> _TRAVAIL DEMANDÉ_
Recopiez mot pour mot, s'il vous plaît, la partie du passage sur le documentaire « Le sel de la terre » comprise entre « Wim Wenders nous » et « l'école d'un autre. », ces deux extrémités incluses.

Le 15 octobre sortait en salle le dernier film du réalisateur Wim Wenders. Intitulé "Le sel de la terre", ce documentaire sur le photographe Sebastião Salgado nous entraine au cœur de la vie et du regard de cet homme. "Un photographe est quelqu'un qui écrit avec la lumière, dessine le monde avec des lumières et des ombres. […] comment aurais-je pu me douter que j'allais découvrir bien plus qu'un photographe" explique Wim Wenders au début de ce chef d'œuvre.
Wim Wenders nous a déjà offert de grandes rencontres avec ses documentaires sur Pina Bausch, Yohji Yamamoto, Ozu, le Buena Vista Social Club etc. Sebastião Salgado et son fils Juliano Ribeiro Salgado, co-réalisateur, l'ont cette fois invité à poursuivre une œuvre qu'ils avaient commencée ensemble : le fils suivait le père dans ses aventures photographiques tout autour de la planète, regardait cet homme passionné par les hommes et le filmait.
Qu'un réalisateur plonge dans le regard d'un photographe, qu'un photographe se laisse filmer par un réalisateur, voici un beau défi de complémentarité de regards, de passion commune, d'humilité à se laisser regarder et à se mettre à l'école d'un autre.

> _DONNÉES DISPONIBLES_
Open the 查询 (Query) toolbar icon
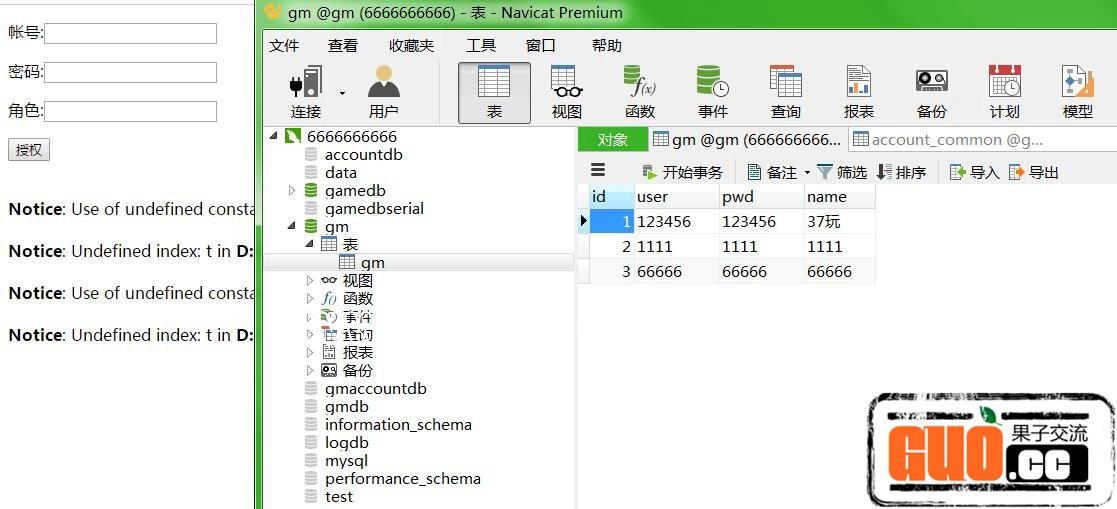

> _RÉSULTAT OBTENU_
Wim Wenders nous a déjà offert de grandes rencontres avec ses documentaires sur Pina Bausch, Yohji Yamamoto, Ozu, le Buena Vista Social Club etc. Sebastião Salgado et son fils Juliano Ribeiro Salgado, co-réalisateur, l'ont cette fois invité à poursuivre une œuvre qu'ils avaient commencée ensemble : le fils suivait le père dans ses aventures photographiques tout autour de la planète, regardait cet homme passionné par les hommes et le filmait.
Qu'un réalisateur plonge dans le regard d'un photographe, qu'un photographe se laisse filmer par un réalisateur, voici un beau défi de complémentarité de regards, de passion commune, d'humilité à se laisser regarder et à se mettre à l'école d'un autre.